MATERIALS PROVIDED:
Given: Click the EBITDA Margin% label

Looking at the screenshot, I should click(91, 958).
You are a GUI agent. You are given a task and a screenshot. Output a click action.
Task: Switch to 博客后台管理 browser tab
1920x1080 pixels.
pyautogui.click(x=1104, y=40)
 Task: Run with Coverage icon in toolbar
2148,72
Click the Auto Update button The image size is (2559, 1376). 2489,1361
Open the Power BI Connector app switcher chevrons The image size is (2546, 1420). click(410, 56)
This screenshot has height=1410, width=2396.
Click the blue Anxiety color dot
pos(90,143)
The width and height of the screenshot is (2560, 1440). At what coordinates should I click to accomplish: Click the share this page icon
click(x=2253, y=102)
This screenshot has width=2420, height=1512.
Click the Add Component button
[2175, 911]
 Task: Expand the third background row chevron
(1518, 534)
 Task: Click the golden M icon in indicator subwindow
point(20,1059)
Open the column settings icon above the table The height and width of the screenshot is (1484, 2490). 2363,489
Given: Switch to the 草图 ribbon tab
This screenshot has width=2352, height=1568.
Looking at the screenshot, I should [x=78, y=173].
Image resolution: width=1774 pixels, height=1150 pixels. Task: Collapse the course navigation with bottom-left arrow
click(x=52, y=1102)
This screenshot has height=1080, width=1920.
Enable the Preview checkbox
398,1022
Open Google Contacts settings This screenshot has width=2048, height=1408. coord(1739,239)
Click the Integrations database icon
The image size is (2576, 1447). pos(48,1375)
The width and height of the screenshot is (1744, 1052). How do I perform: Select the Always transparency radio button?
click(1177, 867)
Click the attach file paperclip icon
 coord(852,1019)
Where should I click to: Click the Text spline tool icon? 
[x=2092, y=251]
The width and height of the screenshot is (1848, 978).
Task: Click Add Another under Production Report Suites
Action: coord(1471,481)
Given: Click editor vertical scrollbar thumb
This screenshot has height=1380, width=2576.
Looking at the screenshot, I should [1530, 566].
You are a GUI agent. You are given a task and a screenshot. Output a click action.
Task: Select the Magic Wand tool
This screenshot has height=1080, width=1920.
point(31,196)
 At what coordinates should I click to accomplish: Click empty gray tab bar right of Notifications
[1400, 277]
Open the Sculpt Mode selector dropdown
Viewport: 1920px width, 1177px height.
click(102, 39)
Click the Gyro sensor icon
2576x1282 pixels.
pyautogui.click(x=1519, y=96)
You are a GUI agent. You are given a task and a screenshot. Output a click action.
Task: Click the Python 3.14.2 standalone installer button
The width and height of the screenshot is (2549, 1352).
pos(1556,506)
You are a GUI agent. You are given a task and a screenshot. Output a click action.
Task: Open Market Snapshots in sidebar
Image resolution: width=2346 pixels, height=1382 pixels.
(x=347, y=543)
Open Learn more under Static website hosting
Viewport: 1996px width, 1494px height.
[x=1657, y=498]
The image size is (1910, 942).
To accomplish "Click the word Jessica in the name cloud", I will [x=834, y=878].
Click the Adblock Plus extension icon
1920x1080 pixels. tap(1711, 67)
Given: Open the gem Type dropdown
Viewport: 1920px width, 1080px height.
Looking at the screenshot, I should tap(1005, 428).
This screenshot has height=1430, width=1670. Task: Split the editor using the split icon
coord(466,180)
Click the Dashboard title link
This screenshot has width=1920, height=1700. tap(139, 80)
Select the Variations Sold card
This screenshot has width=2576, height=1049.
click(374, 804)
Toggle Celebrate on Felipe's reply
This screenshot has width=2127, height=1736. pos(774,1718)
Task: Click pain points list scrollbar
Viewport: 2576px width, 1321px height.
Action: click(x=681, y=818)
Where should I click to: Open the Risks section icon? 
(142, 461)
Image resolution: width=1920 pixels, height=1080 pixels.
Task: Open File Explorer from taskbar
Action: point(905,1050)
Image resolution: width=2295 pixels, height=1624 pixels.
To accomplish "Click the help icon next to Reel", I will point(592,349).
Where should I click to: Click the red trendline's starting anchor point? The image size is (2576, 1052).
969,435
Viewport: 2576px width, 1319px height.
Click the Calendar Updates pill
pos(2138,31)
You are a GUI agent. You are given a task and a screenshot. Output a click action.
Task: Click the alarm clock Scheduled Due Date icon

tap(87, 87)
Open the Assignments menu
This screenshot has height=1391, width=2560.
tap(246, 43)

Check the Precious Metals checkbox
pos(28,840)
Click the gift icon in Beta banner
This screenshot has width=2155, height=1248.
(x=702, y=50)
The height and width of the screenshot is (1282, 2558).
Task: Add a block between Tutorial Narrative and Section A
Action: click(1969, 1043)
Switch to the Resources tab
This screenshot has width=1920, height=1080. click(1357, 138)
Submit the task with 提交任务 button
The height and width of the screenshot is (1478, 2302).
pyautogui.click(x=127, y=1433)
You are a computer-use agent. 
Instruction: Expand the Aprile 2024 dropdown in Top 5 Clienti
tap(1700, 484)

PROBLEM DESCRIPTION:
From the listing above, copy every line where the string "settings" is found.

TASK RESPONSE:
Open the column settings icon above the table The height and width of the screenshot is (1484, 2490). 2363,489
Open Google Contacts settings This screenshot has width=2048, height=1408. coord(1739,239)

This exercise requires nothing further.